--- Material for this task ---
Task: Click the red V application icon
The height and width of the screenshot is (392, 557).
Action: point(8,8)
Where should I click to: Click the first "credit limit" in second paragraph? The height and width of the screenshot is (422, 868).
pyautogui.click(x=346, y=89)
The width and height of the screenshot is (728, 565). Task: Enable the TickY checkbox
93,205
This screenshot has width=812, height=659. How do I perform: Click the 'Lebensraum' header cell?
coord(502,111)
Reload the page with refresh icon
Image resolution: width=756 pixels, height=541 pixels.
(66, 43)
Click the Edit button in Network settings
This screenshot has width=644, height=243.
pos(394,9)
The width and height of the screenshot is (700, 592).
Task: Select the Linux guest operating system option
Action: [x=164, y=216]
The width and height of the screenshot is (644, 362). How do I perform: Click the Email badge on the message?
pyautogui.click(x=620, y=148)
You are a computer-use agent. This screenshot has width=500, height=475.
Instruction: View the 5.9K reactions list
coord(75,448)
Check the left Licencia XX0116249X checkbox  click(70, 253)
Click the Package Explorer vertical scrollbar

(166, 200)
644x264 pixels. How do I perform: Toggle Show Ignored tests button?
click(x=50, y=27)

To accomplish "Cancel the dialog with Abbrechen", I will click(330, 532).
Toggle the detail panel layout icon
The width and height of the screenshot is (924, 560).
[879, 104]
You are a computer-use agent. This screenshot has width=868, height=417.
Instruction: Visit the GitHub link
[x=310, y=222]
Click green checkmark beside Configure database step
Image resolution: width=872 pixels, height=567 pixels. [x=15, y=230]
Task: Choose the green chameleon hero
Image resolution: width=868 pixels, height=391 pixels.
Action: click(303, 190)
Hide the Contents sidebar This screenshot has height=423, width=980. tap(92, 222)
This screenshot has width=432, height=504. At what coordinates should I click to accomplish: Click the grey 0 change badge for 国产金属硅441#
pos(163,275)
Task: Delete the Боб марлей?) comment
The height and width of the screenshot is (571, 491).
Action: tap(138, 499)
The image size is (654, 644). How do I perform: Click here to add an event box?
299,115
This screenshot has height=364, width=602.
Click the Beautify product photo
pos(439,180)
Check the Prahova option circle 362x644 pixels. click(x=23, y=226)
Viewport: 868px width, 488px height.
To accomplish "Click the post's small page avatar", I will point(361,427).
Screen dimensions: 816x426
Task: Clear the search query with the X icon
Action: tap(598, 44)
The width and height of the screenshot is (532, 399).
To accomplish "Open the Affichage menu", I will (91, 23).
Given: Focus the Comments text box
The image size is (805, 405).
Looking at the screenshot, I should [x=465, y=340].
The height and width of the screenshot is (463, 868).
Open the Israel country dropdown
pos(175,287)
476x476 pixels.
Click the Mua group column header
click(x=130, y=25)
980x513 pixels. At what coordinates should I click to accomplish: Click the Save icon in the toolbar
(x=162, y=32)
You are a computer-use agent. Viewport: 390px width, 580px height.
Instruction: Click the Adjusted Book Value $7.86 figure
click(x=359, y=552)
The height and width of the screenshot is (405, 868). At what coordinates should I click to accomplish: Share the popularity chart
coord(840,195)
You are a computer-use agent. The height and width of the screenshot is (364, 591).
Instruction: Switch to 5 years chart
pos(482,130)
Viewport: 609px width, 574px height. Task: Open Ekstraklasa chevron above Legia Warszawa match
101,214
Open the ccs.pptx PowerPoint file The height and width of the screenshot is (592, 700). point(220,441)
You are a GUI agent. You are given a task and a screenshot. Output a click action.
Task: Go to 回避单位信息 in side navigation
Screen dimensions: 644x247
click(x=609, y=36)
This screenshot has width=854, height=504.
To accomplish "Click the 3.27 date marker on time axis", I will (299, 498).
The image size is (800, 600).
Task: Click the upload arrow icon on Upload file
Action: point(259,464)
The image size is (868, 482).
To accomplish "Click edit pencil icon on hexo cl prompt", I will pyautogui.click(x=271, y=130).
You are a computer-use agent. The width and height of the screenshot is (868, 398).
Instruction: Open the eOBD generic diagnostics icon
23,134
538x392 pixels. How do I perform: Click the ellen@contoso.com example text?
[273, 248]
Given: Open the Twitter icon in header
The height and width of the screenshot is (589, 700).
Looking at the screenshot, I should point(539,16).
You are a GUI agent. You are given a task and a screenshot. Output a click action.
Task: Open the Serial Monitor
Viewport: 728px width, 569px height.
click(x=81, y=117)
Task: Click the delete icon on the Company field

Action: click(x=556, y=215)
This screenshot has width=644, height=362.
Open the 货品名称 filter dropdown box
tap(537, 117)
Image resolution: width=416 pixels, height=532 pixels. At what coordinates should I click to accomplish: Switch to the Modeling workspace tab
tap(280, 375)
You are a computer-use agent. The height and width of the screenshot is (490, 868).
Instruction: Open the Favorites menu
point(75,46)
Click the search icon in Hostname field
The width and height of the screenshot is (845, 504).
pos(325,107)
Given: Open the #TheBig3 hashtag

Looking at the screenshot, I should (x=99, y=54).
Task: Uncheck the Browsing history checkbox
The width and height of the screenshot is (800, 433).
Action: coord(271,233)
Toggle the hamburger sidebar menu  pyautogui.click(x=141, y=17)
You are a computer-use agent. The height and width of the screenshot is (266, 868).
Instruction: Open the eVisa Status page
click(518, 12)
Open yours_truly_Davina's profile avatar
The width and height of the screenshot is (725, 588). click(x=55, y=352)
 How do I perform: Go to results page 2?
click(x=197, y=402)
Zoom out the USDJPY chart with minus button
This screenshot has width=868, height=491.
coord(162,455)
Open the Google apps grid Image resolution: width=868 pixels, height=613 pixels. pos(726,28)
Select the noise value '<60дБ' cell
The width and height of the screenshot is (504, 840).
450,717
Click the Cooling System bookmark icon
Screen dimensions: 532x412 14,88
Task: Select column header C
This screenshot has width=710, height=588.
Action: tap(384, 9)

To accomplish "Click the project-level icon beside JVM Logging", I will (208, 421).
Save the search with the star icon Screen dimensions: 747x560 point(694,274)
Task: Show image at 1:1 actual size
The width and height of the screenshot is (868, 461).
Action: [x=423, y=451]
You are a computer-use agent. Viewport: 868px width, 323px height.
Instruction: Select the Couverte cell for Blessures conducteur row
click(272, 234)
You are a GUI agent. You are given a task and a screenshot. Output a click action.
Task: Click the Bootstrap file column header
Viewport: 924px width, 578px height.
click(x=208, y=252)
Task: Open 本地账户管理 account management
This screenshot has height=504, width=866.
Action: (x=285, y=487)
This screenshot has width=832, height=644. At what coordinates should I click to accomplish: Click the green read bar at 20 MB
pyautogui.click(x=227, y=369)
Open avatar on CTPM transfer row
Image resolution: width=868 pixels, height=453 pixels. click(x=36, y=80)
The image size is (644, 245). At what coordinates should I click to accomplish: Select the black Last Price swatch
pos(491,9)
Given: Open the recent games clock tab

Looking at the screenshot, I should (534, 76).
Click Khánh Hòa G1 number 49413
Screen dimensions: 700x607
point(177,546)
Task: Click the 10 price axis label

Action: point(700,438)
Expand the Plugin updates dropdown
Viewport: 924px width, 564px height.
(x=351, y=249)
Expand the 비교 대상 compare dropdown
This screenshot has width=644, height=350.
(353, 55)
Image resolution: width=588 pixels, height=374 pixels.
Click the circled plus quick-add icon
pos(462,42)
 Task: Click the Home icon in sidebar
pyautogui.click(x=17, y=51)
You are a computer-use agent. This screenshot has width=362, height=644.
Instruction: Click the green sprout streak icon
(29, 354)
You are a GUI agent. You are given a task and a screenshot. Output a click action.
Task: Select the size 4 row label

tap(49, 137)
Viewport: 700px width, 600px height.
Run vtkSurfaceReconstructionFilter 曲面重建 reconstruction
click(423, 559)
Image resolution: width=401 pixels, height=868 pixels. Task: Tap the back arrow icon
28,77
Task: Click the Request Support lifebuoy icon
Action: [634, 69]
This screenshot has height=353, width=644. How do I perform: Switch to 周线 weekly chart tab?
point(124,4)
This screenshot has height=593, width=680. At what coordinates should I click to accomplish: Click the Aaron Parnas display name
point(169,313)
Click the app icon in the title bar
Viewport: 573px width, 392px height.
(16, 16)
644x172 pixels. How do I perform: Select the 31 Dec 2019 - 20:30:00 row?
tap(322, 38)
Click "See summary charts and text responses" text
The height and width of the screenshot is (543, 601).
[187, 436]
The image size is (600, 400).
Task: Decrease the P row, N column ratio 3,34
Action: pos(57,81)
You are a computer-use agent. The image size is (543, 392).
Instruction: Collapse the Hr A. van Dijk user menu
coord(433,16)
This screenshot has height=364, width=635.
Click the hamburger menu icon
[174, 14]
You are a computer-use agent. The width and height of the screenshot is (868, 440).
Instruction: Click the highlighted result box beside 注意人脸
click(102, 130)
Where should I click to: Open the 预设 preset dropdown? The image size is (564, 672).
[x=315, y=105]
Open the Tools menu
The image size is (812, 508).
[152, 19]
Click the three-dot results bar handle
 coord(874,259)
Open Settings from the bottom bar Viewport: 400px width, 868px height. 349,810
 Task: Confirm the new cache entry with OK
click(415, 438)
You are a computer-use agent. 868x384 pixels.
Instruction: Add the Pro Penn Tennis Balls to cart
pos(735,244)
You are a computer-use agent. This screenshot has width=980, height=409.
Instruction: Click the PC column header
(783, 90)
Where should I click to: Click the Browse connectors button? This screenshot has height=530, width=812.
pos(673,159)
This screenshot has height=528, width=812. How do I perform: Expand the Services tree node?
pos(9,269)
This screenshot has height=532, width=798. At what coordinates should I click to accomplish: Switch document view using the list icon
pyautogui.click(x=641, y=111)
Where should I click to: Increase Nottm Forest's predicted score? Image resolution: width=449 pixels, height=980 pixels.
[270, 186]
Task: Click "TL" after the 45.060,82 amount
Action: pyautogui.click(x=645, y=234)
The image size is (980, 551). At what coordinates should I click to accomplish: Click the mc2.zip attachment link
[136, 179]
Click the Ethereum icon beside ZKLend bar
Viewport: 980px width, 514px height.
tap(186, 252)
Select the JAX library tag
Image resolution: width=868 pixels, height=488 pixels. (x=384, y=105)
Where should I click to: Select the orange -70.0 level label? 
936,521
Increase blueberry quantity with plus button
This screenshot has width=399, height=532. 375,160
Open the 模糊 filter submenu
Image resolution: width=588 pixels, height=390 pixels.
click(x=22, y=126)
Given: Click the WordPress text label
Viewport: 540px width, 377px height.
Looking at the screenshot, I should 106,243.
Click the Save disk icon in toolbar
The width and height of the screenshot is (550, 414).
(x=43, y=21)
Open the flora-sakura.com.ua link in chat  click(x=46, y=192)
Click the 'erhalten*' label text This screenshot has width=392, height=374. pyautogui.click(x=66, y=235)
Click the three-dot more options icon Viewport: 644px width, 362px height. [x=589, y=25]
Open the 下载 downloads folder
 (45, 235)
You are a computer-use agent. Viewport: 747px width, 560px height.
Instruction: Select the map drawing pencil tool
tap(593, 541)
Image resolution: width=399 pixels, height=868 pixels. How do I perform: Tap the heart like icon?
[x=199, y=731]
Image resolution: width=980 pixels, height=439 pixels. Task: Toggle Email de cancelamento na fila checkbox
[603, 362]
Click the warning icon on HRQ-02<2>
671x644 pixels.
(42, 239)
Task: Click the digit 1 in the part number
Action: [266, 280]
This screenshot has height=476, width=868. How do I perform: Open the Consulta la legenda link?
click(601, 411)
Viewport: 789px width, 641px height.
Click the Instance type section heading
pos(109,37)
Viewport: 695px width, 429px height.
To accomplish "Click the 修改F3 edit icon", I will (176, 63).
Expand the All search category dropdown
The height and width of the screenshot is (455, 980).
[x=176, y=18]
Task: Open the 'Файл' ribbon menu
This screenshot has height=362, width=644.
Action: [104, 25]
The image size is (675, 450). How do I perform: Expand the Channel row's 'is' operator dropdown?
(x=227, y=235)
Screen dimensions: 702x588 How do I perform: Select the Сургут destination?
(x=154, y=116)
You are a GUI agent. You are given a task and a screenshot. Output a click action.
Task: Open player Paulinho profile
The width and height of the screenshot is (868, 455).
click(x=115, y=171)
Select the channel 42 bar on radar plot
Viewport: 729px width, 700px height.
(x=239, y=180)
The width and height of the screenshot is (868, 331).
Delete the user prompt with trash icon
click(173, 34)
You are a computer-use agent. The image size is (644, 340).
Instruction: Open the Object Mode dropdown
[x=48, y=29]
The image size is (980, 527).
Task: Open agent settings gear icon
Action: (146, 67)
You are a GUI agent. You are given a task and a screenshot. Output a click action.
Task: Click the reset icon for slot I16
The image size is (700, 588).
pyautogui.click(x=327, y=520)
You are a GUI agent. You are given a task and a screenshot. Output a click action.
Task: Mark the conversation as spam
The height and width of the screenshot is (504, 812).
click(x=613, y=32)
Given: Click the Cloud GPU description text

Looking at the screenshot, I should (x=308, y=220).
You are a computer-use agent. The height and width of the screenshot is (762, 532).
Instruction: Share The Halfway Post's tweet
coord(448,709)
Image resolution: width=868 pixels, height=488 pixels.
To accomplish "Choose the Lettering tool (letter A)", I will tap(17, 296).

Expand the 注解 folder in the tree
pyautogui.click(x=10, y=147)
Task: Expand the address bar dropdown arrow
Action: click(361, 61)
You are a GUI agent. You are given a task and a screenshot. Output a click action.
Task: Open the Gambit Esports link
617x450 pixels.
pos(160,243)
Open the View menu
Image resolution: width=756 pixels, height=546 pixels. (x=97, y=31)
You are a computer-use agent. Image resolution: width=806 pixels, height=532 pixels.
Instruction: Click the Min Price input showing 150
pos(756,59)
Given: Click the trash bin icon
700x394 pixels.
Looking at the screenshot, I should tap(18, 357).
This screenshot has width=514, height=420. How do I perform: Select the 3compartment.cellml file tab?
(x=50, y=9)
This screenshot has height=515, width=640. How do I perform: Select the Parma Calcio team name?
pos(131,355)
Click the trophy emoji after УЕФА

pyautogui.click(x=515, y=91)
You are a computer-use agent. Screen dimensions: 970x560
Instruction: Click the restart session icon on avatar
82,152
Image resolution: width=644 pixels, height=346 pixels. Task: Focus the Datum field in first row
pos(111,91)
---
Instructions to follow => Every line from the line containing "Viewport: 695px width, 429px height." through the line containing "Task: Open player Paulinho profile" in the records above must be retyped exactly. Leave out the rest.

Solution below =>
Viewport: 695px width, 429px height.
To accomplish "Click the 修改F3 edit icon", I will (176, 63).
Expand the All search category dropdown
The height and width of the screenshot is (455, 980).
[x=176, y=18]
Task: Open the 'Файл' ribbon menu
This screenshot has height=362, width=644.
Action: [104, 25]
The image size is (675, 450). How do I perform: Expand the Channel row's 'is' operator dropdown?
(x=227, y=235)
Screen dimensions: 702x588 How do I perform: Select the Сургут destination?
(x=154, y=116)
You are a GUI agent. You are given a task and a screenshot. Output a click action.
Task: Open player Paulinho profile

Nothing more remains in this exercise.